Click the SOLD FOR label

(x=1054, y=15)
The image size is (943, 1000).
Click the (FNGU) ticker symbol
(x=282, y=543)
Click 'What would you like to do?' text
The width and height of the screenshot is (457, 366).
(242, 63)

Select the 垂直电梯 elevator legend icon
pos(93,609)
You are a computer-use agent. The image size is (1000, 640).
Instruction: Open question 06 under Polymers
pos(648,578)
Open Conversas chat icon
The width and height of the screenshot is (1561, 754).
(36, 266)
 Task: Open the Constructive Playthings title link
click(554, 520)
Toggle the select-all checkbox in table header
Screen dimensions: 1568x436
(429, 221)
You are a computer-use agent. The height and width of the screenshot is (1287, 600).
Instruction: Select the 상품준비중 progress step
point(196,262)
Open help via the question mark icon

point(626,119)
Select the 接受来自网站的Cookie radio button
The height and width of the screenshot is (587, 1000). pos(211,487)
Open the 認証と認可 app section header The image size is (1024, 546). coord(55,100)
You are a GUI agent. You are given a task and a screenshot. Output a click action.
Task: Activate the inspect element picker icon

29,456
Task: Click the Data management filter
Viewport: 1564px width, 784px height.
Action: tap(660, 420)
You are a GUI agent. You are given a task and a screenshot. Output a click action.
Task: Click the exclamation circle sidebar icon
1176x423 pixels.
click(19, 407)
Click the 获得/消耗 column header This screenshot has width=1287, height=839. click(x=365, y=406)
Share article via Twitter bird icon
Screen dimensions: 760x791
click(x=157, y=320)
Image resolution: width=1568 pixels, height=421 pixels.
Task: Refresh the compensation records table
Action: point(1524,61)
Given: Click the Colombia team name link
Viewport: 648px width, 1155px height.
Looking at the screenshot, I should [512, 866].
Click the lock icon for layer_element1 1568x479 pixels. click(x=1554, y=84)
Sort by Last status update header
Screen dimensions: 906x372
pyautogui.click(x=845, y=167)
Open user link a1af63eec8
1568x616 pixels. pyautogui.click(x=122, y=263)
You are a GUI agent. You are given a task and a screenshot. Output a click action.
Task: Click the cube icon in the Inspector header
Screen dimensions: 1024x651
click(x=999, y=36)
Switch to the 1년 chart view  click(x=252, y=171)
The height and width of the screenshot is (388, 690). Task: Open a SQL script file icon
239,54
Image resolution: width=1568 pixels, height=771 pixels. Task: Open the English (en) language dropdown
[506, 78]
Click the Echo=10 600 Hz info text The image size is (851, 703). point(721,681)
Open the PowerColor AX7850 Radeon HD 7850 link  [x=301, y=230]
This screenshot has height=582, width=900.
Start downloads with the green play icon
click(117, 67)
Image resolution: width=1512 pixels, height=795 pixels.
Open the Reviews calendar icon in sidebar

-.-.-

● **ACTION ITEM**:
Working from the material above, retype exactly the lines from the one with "Instruction: Select the 상품준비중 progress step" through the one with "Open the 認証と認可", both included, and only those lines.

● **RESULT**:
Instruction: Select the 상품준비중 progress step
point(196,262)
Open help via the question mark icon

point(626,119)
Select the 接受来自网站的Cookie radio button
The height and width of the screenshot is (587, 1000). pos(211,487)
Open the 認証と認可 app section header The image size is (1024, 546). coord(55,100)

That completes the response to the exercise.